多宇宙:一個用於評估大型視覺與語言模型的多輪對話基準
MultiVerse: A Multi-Turn Conversation Benchmark for Evaluating Large Vision and Language Models
October 18, 2025
作者: Young-Jun Lee, Byung-Kwan Lee, Jianshu Zhang, Yechan Hwang, Byungsoo Ko, Han-Gyu Kim, Dongyu Yao, Xuankun Rong, Eojin Joo, Seung-Ho Han, Bowon Ko, Ho-Jin Choi
cs.AI
摘要
視覺與語言模型(VLMs)在單輪基準測試中展現了令人矚目的能力,然而現實世界的應用往往需要更為複雜的多輪對話。現有的多輪對話數據集(如MMDU、ConvBench)僅部分捕捉了用戶所遭遇的對話場景的廣度與深度。在本研究中,我們引入了MultiVerse,這是一個新穎的多輪對話基準測試,包含647個對話——每個對話平均四輪——源自12個流行的VLM評估基準測試的多樣化集合。MultiVerse涵蓋了484個任務和484個互動目標,主題範圍廣泛,從事實知識與感知到數學與編碼等高級推理任務。為了促進穩健的評估,我們提出了一種基於清單的評估方法,利用GPT-4o作為自動評估器,測量包括感知準確性、語言清晰度和事實正確性在內的37個關鍵方面的表現。
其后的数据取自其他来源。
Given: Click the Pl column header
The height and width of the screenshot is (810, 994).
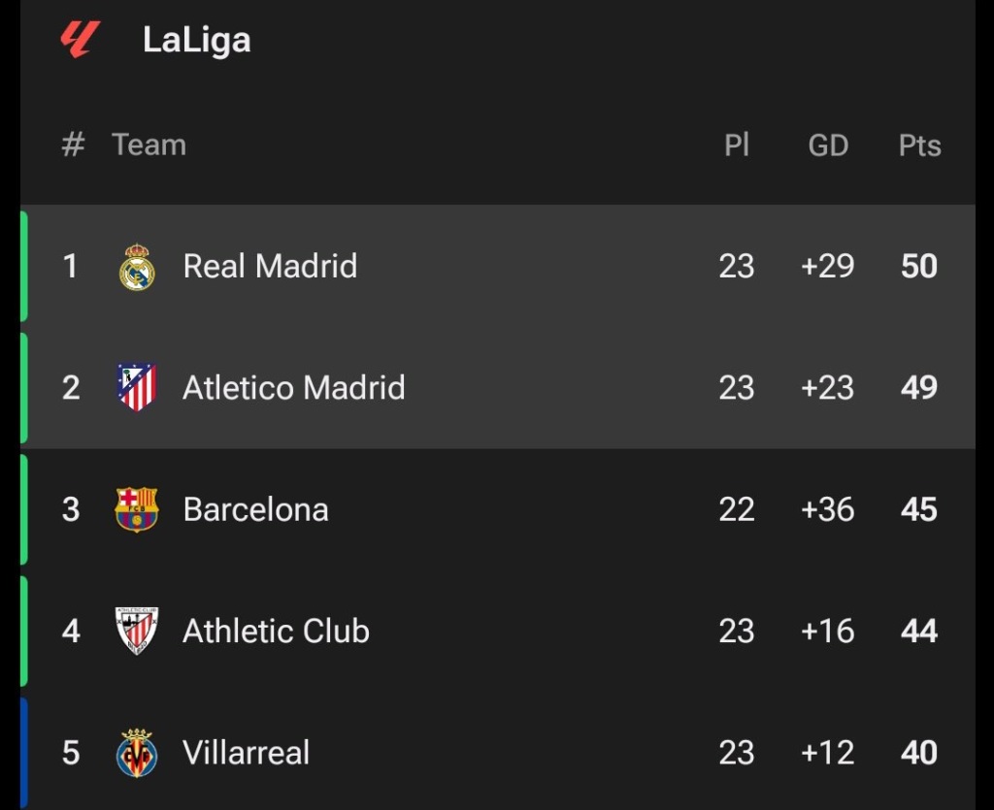Looking at the screenshot, I should 737,146.
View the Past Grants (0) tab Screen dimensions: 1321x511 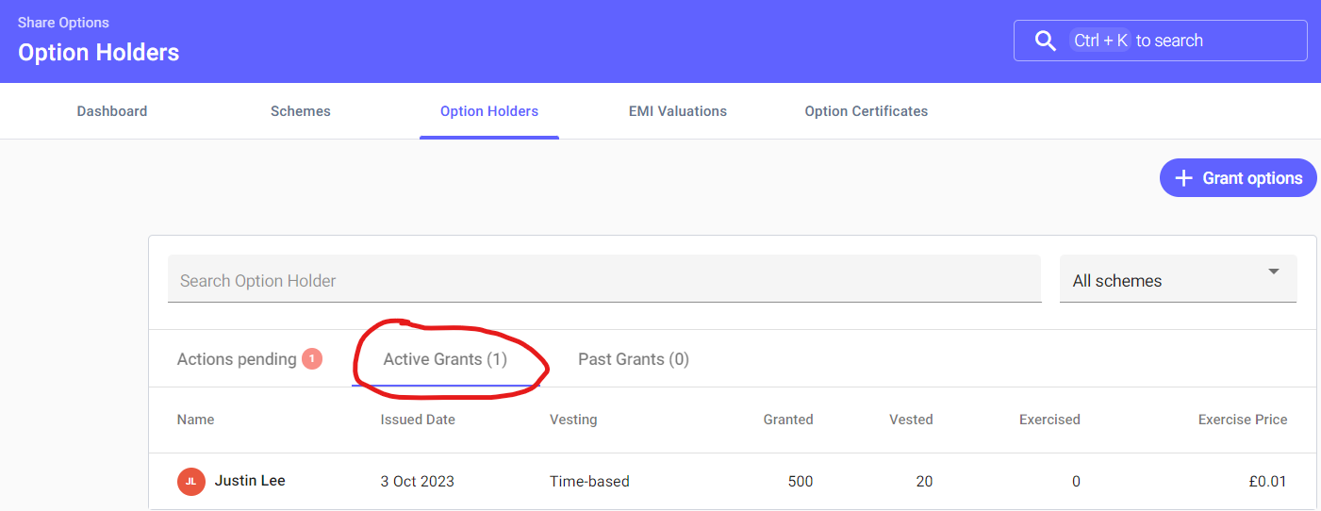pos(633,359)
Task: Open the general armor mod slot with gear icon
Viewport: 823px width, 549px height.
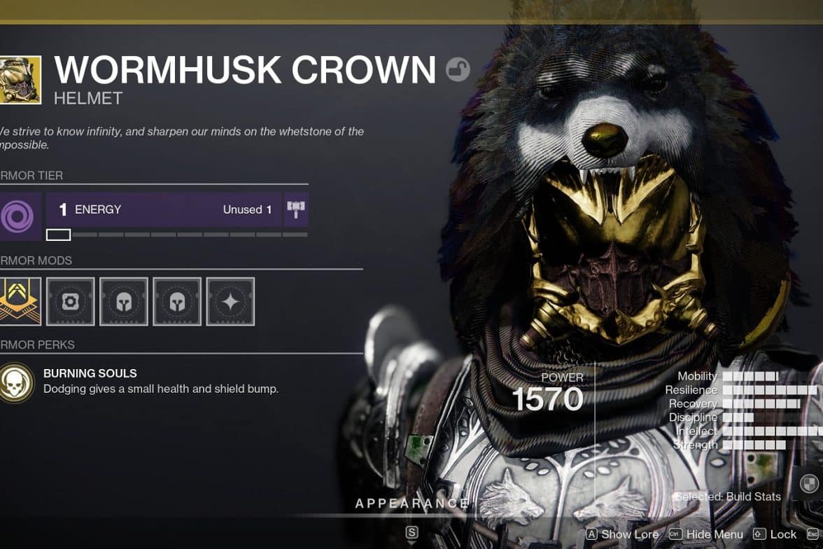Action: [70, 302]
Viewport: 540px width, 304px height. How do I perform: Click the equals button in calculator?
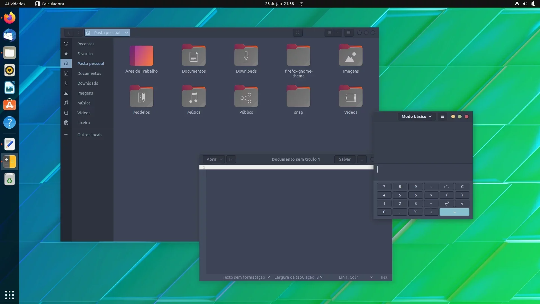(454, 212)
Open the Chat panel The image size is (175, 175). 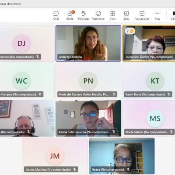(56, 15)

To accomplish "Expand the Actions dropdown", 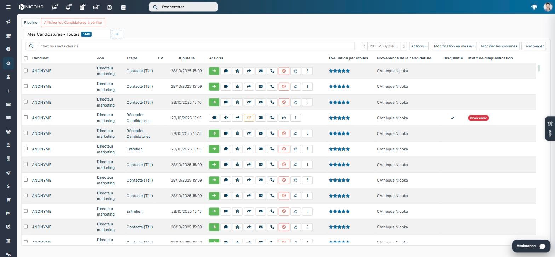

我們在MultiVerse上評估了18個VLMs,結果顯示,即便是最強的模型(如GPT-4o)在複雜的多輪對話中也僅能達到50%的成功率,凸顯了該數據集的挑戰性。值得注意的是,我們發現提供完整的對話上下文能顯著提升較小或較弱模型的表現,強調了上下文學習的重要性。我們相信MultiVerse是評估VLMs多輪互動能力的一個重要里程碑。
English
Vision-and-Language Models (VLMs) have shown impressive capabilities on
single-turn benchmarks, yet real-world applications often demand more intricate
multi-turn dialogues. Existing multi-turn datasets (e.g, MMDU, ConvBench) only
partially capture the breadth and depth of conversational scenarios encountered
by users. In this work, we introduce MultiVerse, a novel multi-turn
conversation benchmark featuring 647 dialogues - each averaging four turns -
derived from a diverse set of 12 popular VLM evaluation benchmarks. With 484
tasks and 484 interaction goals, MultiVerse covers a wide range of topics, from
factual knowledge and perception to advanced reasoning tasks such as
mathematics and coding. To facilitate robust assessment, we propose a
checklist-based evaluation method that leverages GPT-4o as the automated
evaluator, measuring performance across 37 key aspects, including perceptual
accuracy, linguistic clarity, and factual correctness. We evaluate 18 VLMs on
MultiVerse, revealing that even the strongest models (e.g., GPT-4o) achieve
only a 50% success rate in complex multi-turn conversations, highlighting the
dataset's challenging nature. Notably, we find that providing full dialogue
context significantly enhances performance for smaller or weaker models,
emphasizing the importance of in-context learning. We believe MultiVerse is a
landscape of evaluating multi-turn interaction abilities for VLMs.